What is needed: Rewrite the rows below with each "Task:" changed to "Goal:" and nothing else altered.

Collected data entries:
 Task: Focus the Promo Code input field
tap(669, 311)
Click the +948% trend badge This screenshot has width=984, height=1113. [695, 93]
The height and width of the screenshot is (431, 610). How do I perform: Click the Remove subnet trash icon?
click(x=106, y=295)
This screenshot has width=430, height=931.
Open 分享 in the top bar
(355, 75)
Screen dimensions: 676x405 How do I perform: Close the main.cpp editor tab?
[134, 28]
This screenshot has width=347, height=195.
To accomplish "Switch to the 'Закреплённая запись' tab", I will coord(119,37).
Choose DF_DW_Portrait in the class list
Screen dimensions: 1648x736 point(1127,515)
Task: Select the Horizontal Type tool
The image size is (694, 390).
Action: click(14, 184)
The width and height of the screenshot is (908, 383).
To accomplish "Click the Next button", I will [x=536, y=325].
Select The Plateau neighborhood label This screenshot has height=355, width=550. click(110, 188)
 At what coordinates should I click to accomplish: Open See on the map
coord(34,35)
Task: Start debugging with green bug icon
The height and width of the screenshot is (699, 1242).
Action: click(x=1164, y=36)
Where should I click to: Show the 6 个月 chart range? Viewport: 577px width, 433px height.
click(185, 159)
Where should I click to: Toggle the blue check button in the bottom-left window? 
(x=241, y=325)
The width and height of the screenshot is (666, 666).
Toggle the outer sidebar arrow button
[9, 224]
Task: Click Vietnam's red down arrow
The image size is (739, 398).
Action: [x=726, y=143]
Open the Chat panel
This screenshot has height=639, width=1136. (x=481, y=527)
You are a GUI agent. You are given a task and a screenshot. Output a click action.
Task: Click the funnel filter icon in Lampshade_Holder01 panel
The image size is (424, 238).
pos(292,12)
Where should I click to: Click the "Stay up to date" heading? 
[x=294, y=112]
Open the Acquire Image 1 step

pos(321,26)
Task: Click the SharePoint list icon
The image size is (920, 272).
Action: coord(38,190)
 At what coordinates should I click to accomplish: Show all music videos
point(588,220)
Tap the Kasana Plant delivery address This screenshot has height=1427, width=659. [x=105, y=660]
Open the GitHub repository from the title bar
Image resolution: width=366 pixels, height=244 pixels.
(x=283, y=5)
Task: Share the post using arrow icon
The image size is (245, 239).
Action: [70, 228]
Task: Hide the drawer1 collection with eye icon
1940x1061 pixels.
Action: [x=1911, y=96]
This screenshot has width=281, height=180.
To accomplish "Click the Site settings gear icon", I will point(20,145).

Written solution:
 Goal: Focus the Promo Code input field
tap(669, 311)
Click the +948% trend badge This screenshot has width=984, height=1113. [695, 93]
The height and width of the screenshot is (431, 610). How do I perform: Click the Remove subnet trash icon?
click(x=106, y=295)
This screenshot has width=430, height=931.
Open 分享 in the top bar
(355, 75)
Screen dimensions: 676x405 How do I perform: Close the main.cpp editor tab?
[134, 28]
This screenshot has width=347, height=195.
To accomplish "Switch to the 'Закреплённая запись' tab", I will coord(119,37).
Choose DF_DW_Portrait in the class list
Screen dimensions: 1648x736 point(1127,515)
Goal: Select the Horizontal Type tool
The image size is (694, 390).
Action: click(14, 184)
The width and height of the screenshot is (908, 383).
To accomplish "Click the Next button", I will [x=536, y=325].
Select The Plateau neighborhood label This screenshot has height=355, width=550. click(110, 188)
 At what coordinates should I click to accomplish: Open See on the map
coord(34,35)
Goal: Start debugging with green bug icon
The height and width of the screenshot is (699, 1242).
Action: click(x=1164, y=36)
Where should I click to: Show the 6 个月 chart range? Viewport: 577px width, 433px height.
click(185, 159)
Where should I click to: Toggle the blue check button in the bottom-left window? 
(x=241, y=325)
The width and height of the screenshot is (666, 666).
Toggle the outer sidebar arrow button
[9, 224]
Goal: Click Vietnam's red down arrow
The image size is (739, 398).
Action: [x=726, y=143]
Open the Chat panel
This screenshot has height=639, width=1136. (x=481, y=527)
You are a GUI agent. You are given a task and a screenshot. Output a click action.
Goal: Click the funnel filter icon in Lampshade_Holder01 panel
The image size is (424, 238).
pos(292,12)
Where should I click to: Click the "Stay up to date" heading? 
[x=294, y=112]
Open the Acquire Image 1 step

pos(321,26)
Goal: Click the SharePoint list icon
The image size is (920, 272).
Action: coord(38,190)
 At what coordinates should I click to accomplish: Show all music videos
point(588,220)
Tap the Kasana Plant delivery address This screenshot has height=1427, width=659. [x=105, y=660]
Open the GitHub repository from the title bar
Image resolution: width=366 pixels, height=244 pixels.
(x=283, y=5)
Goal: Share the post using arrow icon
The image size is (245, 239).
Action: [70, 228]
Goal: Hide the drawer1 collection with eye icon
1940x1061 pixels.
Action: [x=1911, y=96]
This screenshot has width=281, height=180.
To accomplish "Click the Site settings gear icon", I will point(20,145).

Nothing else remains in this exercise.